ATLANTA -- Braves right-handed reliever Peter Moylan will undergo right shoulder surgery to clean some damage around his torn labrum and torn rotator cuff. Moylan made the decision after getting a second opinion from noted surgeon Dr. James Andrews on Monday.
Moylan is expected to need at least four to six months of rehab following the surgical procedure, which has not yet been scheduled. But Braves general manager Frank Wren said an exact timetable for the reliever's return will not be known until doctors view the extent of the damage during the surgical procedure.
Via his Twitter account, Moylan said he believes he will return in six months because the labrum and rotator cuff do not need to be repaired.
There is certainly a chance that Moylan would be forced to miss most of the 2012 season. But based on the damage shown via an MRI exam, the Braves think there is at least a chance the popular Australian reliever could return during the early portion of next season.
"I wouldn't count him out," Wren said.
This has been a rough season for Moylan, who made just seven appearances in April before learning he needed to undergo back surgery to repair a herniated disc. He returned earlier this month and made just six more appearances before he felt discomfort in his shoulder while playing catch last week.
Moylan made 80 appearances for the Braves in 2007, and then missed most of 2008 recovering from Tommy John surgery. When he returned the following season, he set a franchise record with 87 appearances. Last year, he made 85 appearances.
Jurrjens, Hanson still vying for playoff spots
ATLANTA -- Braves right-hander Jair Jurrjens will throw four or five innings in an instructional league game on Thursday, and the club is still not ruling out the possibility of the All-Star pitching in the National League Division Series.
Jurrjens, who has been out with right knee soreness, threw three pain-free innings on Saturday and impressed the Braves by showing his normal velocity.
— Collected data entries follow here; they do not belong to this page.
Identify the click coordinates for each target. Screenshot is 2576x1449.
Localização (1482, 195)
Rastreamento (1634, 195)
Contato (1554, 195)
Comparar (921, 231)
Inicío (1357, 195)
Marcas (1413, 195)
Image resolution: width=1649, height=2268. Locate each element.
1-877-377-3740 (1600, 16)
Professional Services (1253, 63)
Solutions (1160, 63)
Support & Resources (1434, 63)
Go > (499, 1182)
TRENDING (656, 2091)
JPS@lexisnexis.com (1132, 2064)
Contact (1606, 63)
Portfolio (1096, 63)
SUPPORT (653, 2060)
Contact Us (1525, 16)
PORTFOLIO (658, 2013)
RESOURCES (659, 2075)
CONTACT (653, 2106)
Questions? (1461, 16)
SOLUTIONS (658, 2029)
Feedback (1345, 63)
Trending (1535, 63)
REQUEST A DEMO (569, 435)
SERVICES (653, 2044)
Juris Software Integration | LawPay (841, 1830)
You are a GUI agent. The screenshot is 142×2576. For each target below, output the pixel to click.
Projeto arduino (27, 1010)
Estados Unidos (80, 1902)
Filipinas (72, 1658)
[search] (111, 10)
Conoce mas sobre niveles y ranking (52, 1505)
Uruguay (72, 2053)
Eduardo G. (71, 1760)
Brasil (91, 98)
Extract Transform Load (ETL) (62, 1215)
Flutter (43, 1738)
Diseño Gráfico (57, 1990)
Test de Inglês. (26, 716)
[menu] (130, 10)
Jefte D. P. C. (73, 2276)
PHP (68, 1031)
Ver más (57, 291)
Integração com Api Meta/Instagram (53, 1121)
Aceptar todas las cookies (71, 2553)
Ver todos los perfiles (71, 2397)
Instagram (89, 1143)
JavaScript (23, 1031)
If he does indeed make it back for the first round -- provided the Braves get there -- he would be on schedule to pitch in Game 4 at Turner Field.
"We've got to get in first," general manager Frank Wren said. "We've got to be open to making those decisions at the last minute based on the information that we have."
The Braves were also hoping to have Tommy Hanson back in time to start on Wednesday if the club had already clinched a playoff spot. But that's unlikely now as the righty failed to throw his bullpen session on Saturday. Hanson -- who is on the disabled list with shoulder tendinitis -- had lingering soreness in his shoulder and also had the flu.
"It very well could be typical Spring Training soreness, where you're getting it geared back up and using muscles you haven't used before," Wren said. "We're just kind of letting it clear itself up before we progress him."
Manager Fredi Gonzalez didn't think that Hanson would be available for the first round, but didn't want to rule out a possible appearance after the NLDS.
"We're going to try and keep pushing through it," Gonzalez said. "Maybe a little later on, hopefully we'll go a couple different rounds and he may be available."
Gonzalez returns to lineup; Sherrill activated
ATLANTA -- Alex Gonzalez returned to the Braves' lineup on Monday for the first time in nearly a week, as the shortstop had spent the last several days dealing with a strain in his right calf.
"He's going to go out there and try and move around a little bit," manager Fredi Gonzalez said. "I told him if he feels uncomfortable whatsoever, we'll make a lineup switch. Hopefully he gets through [batting practice] and some ground balls and feels good about himself."
Gonzalez -- who strained the calf in last Tuesday's game with the Marlins -- had been the Braves' hottest hitter before his injury. He hit .467 (14-for-30) with three homers before the early departure in Miami.
George Sherrill could be joining Gonzalez on the field. The lefty -- who hasn't pitched since Aug. 26 due to elbow inflammation -- was activated on Monday before the series opener with the Phillies.
"If we wanted to, George could give us a hitter or two," Gonzalez said. "He looked OK."
Chipper, McCann persevere, start vs. Lee
ATLANTA -- Chipper Jones has battled through right knee discomfort and he has struggled against left-handed pitchers, and Brian McCann has simply struggled while trying to convince doubters that he is healthy.
But with the Braves having put themselves in what feels like must-win situations down the stretch, both Jones and McCann were ready to battle Phillies left-hander Cliff Lee on Monday night.
Jones' right knee has bothered him throughout the year, and he has realized just minimal improvement since having a torn meniscus repaired in the knee via an arthroscopic surgical procedure in July. Dating back to the beginning of August, the veteran switch-hitter has batted .349 against right-handed pitchers, and just .231 (9-for-39) against left-handed pitchers.
"I said the last time we were here, I don't want to hear, 'I'm hurting,' or 'I'm tired,'" Jones said. "It's all hands on deck from now until the end of the season. There's no excuses. Go out and do your job."
McCann was positioned in the sixth spot of the lineup for the second time this season. Before Sept. 13, the six-time All-Star catcher had not hit that low since 2008.
Since returning from missing three weeks with a strained left oblique muscle, McCann has endured one of the worst stretches of his career. His .174 batting average in that span ranks as the lowest mark of any qualified Major League player.